Thailand’s SET Index closed at 1,357.97 points, decreased 15.95 points or 1.16% with a trading value of 37.9 billion baht. The analyst stated that the Thai stock market underperformed regional peers as the index made a record low in three years as the Thai market lacks positive drivers. Meanwhile, the selloff was to lower the risk prior to the Fed’s meeting.

 

The Thai government set to deploy a 3-Year free visa scheme for Japan, starting from 1 January 2024 to 31 December 2026.

At the end of September, Thailand launched a free visa scheme for Chinese and Kazakh travelers, expecting the scheme to drive revenue of the tourism industry in the final quarter of 2023.

However, the actual outcome, as in earlier December, did not seem to meet the expectations as the number of Chinese tourists from 1 January to 30 November only emerged for around 3 million compared to an earlier expectation of 4 to 4.4 million travelers.

 

The economy of the United Kingdom shrank in October, sparking concerns of a recession as the central bank is expecting to maintain monetary policy at 15-year high amid high inflation.

Gross domestic product (GDP) in Britain fell by 0.3% from September, according to an official data from the Office for National Statistics on Wednesday, which was worse than the flat growth expected by Reuters poll. This was also the first time since July this year that GDP had shrunk on a monthly basis.

The Bank of England is widely expected by the market to hold an interest rate at 5.25% at the upcoming meeting on Thursday. The central bank had been signalling that there was no plan of cutting rates as it tried to bring down the stubbornly high inflation rate from 4.6% in October.

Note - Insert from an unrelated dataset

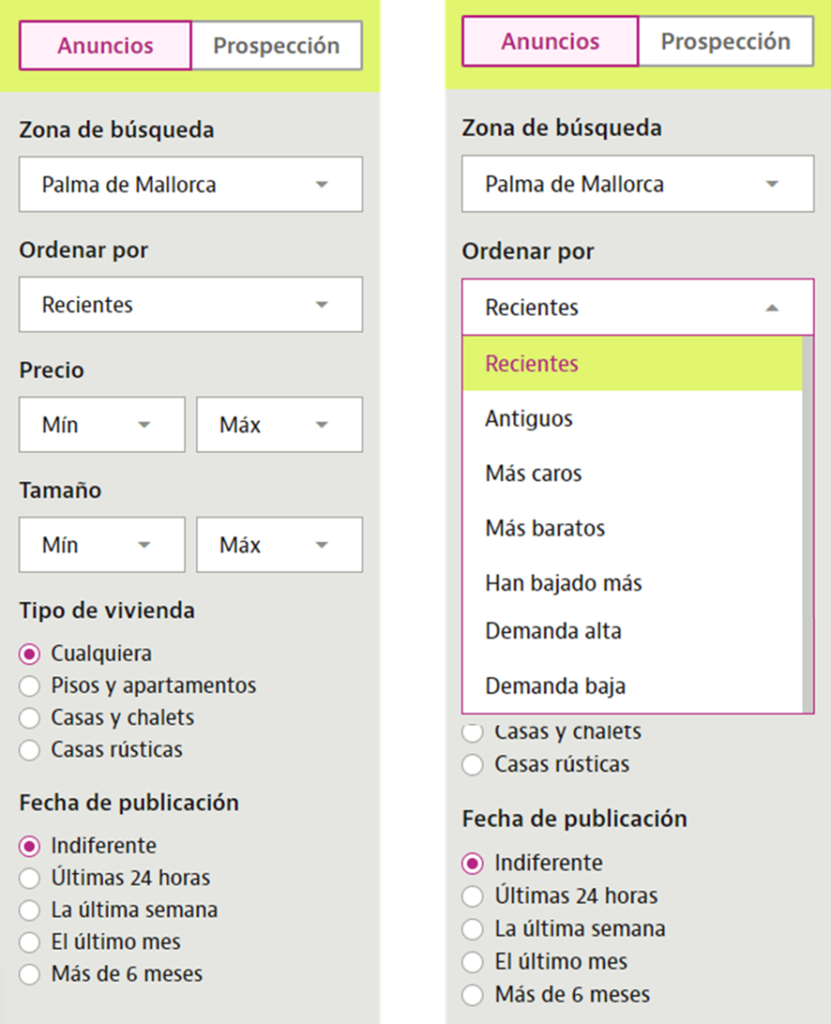Click the Precio Máx dropdown arrow
831x1024 pixels.
[x=320, y=424]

The market is expecting to see a first rate cut by the Bank of England in June 2024.

 

Argentina’s President Javier Milei announced a shocking statement on Tuesday, saying that the government will halve its currency valuation and cut its spending in an attempt to revive its slumping economy.

Economy Minister Luis Caputo said in a televised message that the Argentine peso will be devalued by 50% to 800 pesos against the U.S. dollar from the current level of 400 pesos.

The government aims to cut spending on public works as well as its subsidies on transport and energy sectors, and more.

President Milei admitted that the country will be worse than before and told his people to brace for tough measures. This came after Argentina’s central bank raised interest rates to a record high of 133% two months ago.